→ **Directive**
Return every line word for word, from the start of the records down to and including the line that contains "point(941,442)", with the pictures left out.

Rows of pointing data:
[Start]

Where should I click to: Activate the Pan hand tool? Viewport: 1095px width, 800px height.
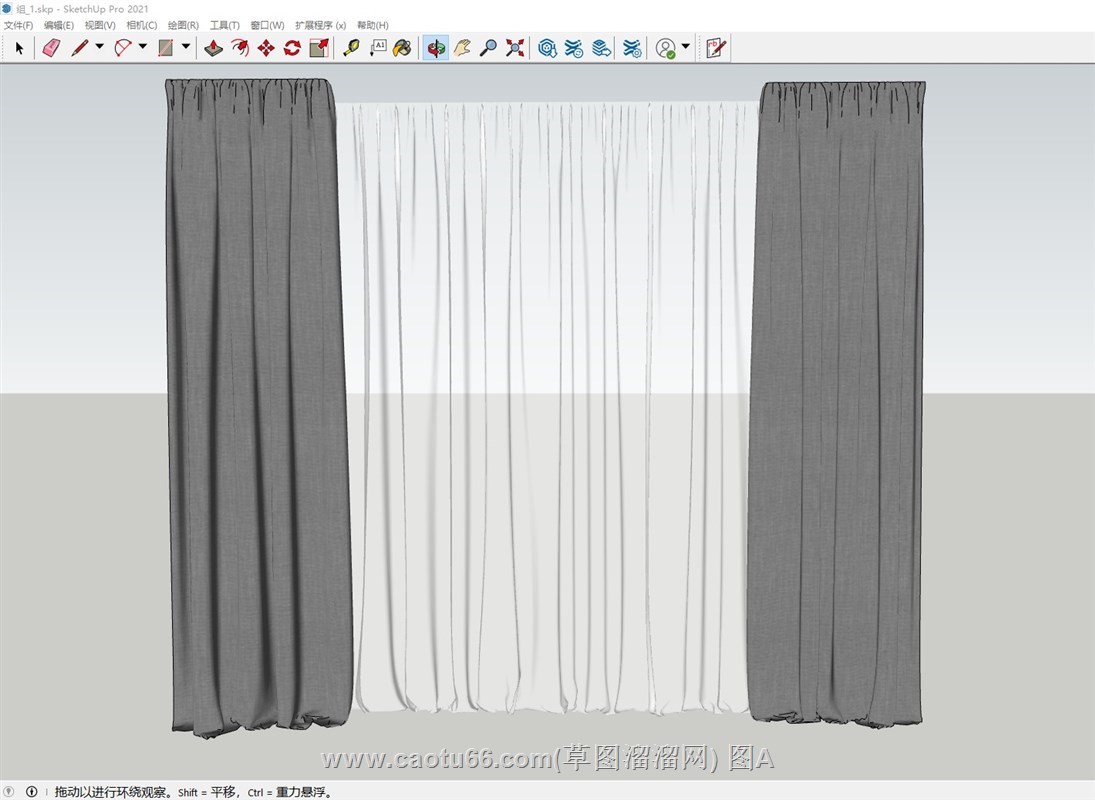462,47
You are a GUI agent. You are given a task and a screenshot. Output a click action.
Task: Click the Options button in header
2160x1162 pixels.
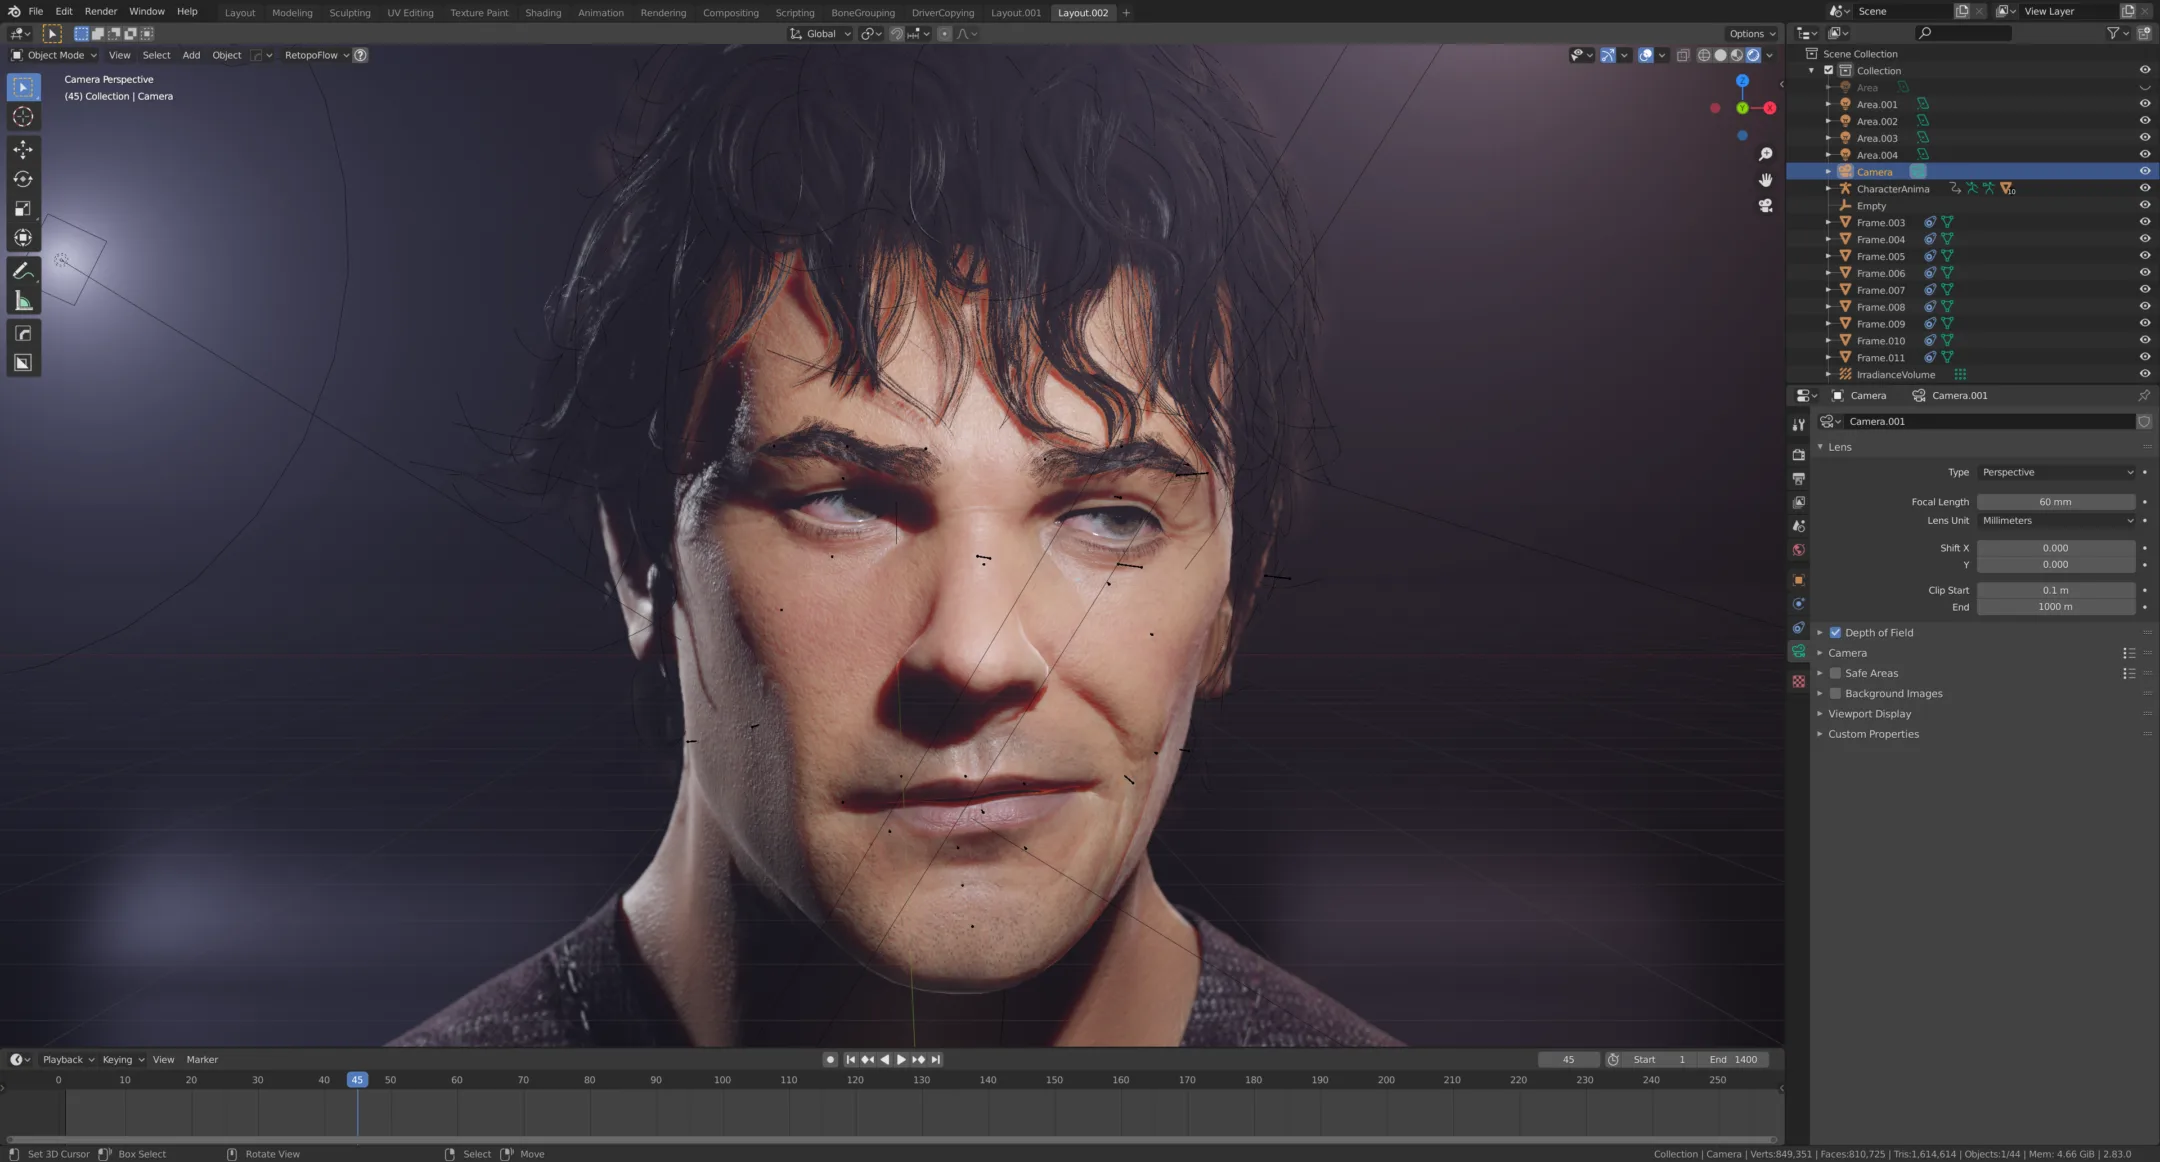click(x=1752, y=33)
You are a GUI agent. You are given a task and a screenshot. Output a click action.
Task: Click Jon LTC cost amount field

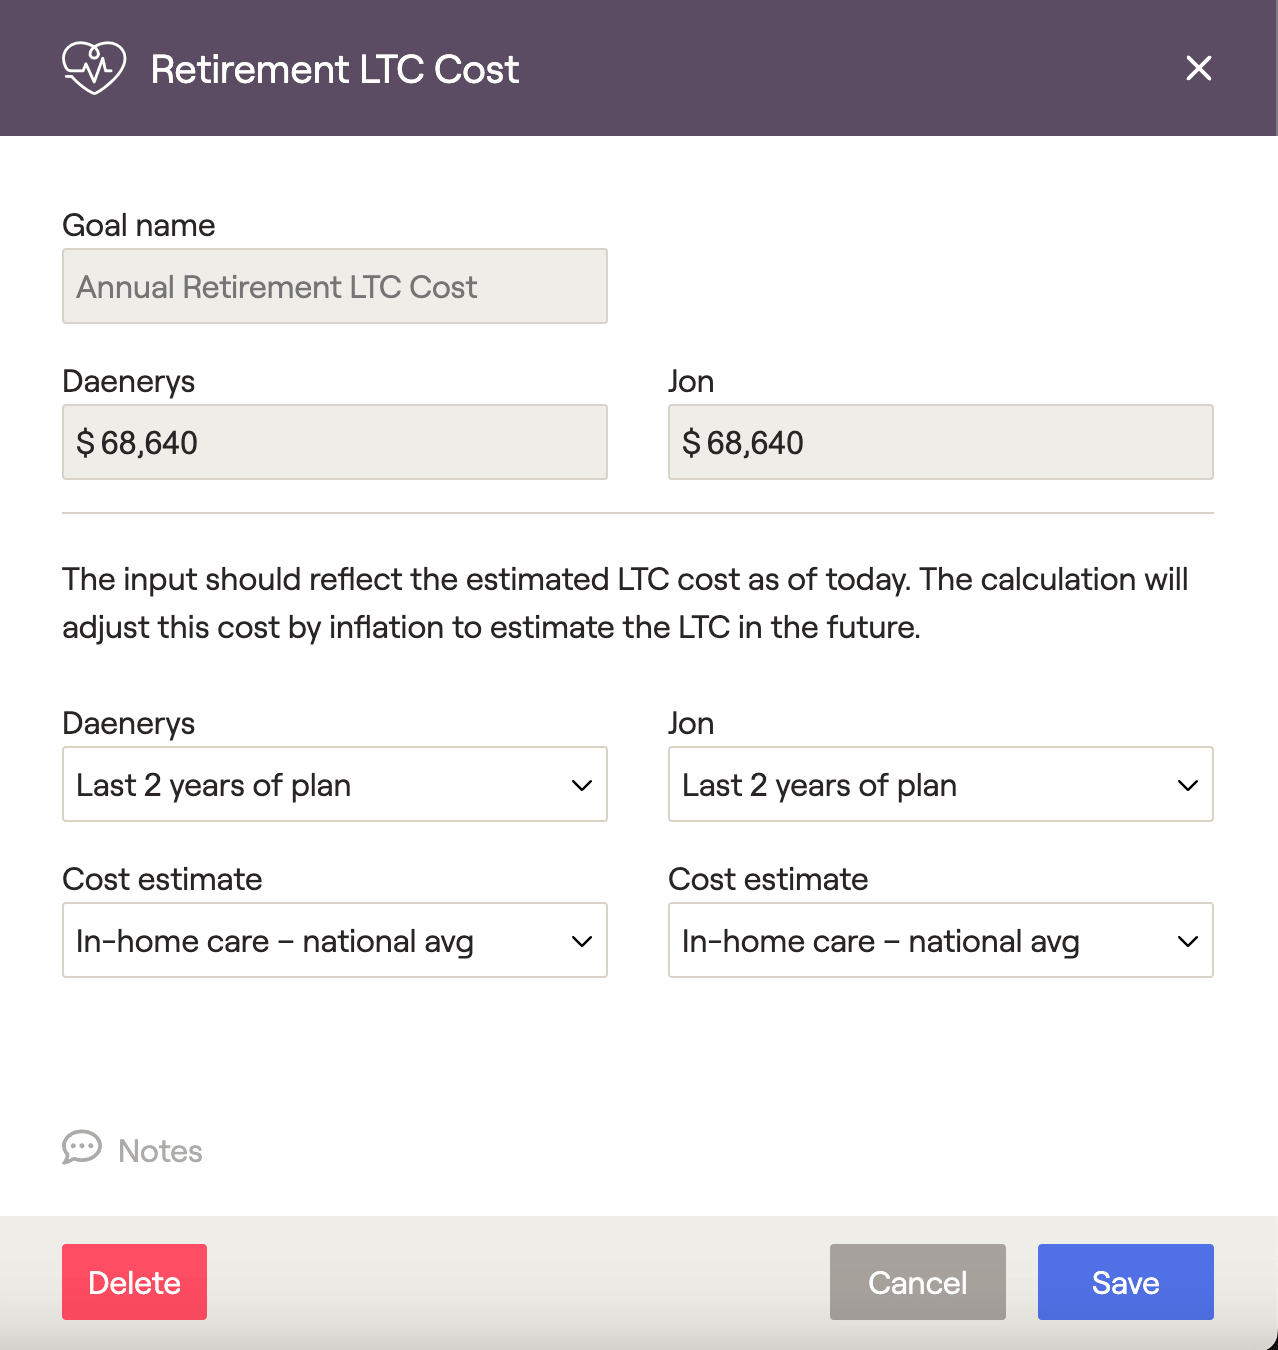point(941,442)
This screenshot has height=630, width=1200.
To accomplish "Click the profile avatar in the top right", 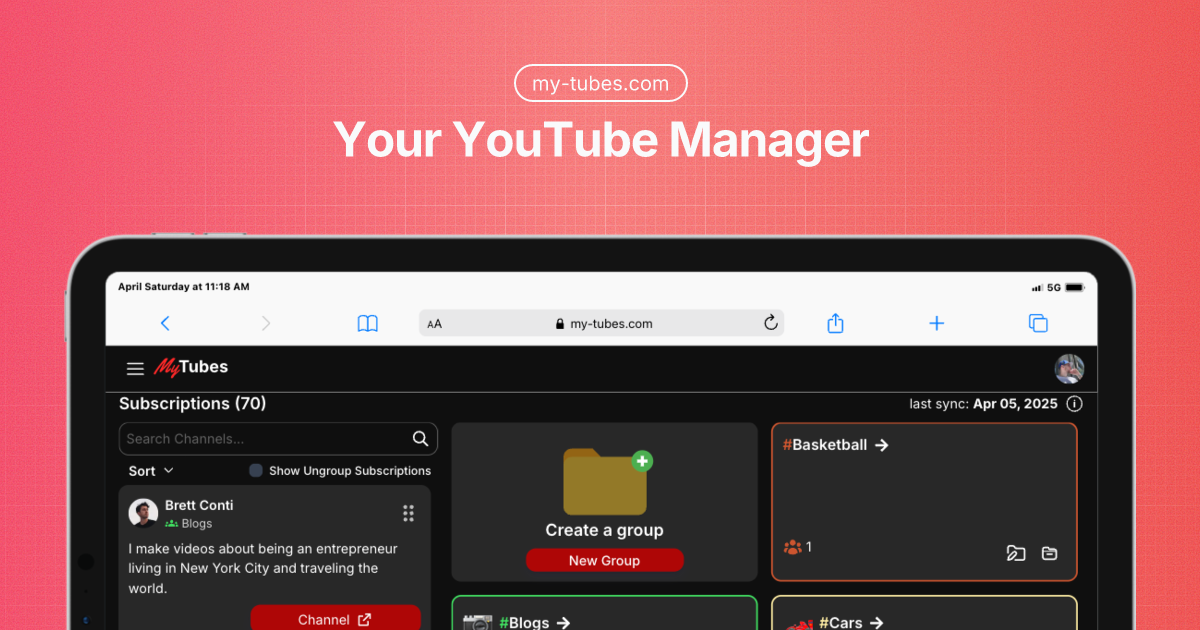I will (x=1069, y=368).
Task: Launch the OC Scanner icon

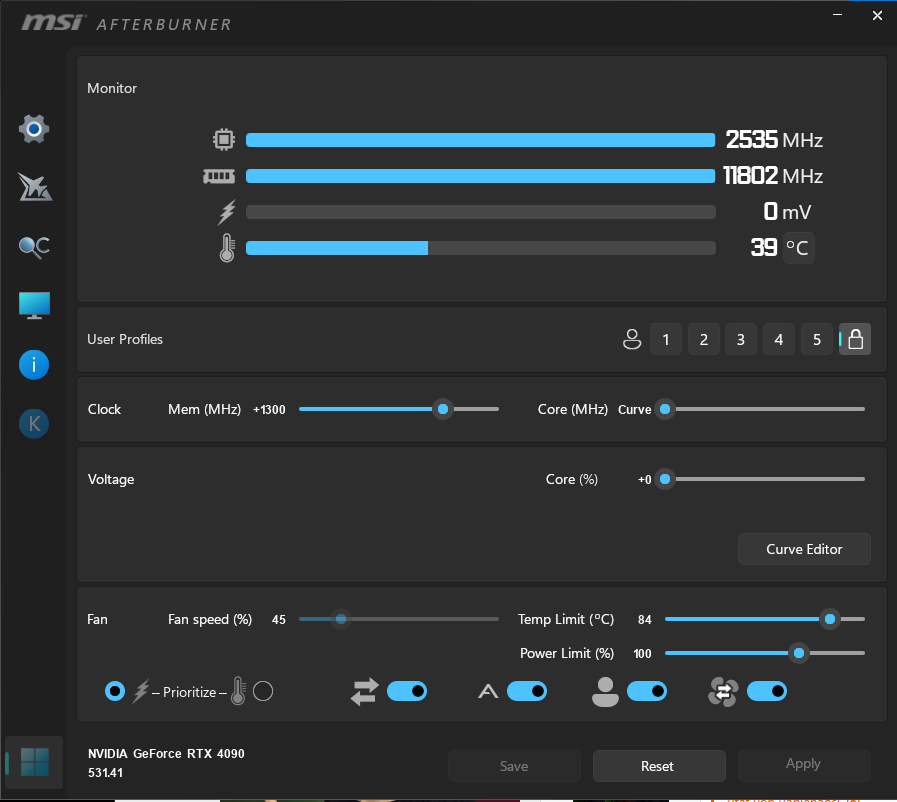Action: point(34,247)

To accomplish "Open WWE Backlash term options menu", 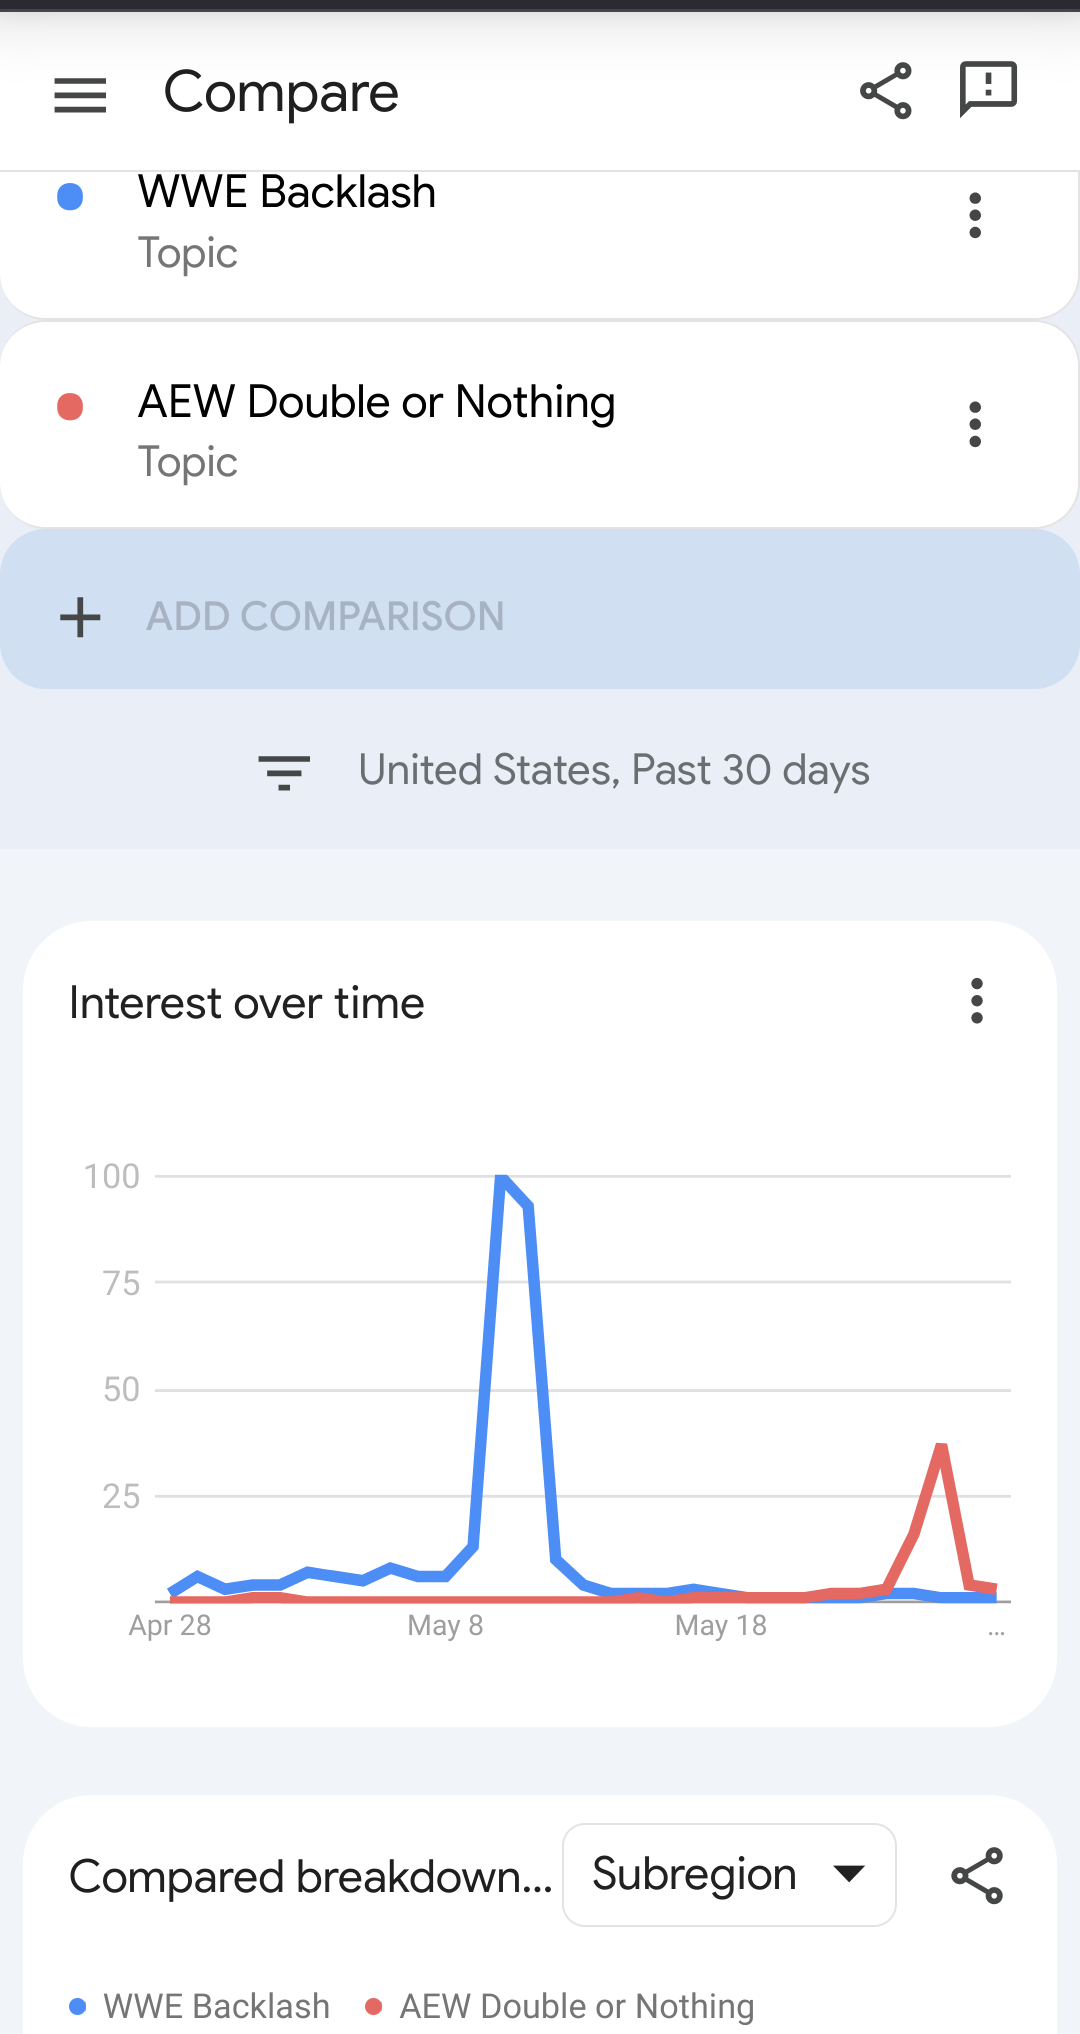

[End]

→ **Reply to the task**
Where should I click to: Activate the Pan hand tool? Viewport: 1095px width, 800px height.
462,47
You are a GUI agent. You are given a task and a screenshot. Output a click action.
Task: Click the Options button in header
2160x1162 pixels.
click(x=1752, y=33)
You are a GUI agent. You are given a task and a screenshot. Output a click action.
Task: Click Jon LTC cost amount field

point(941,442)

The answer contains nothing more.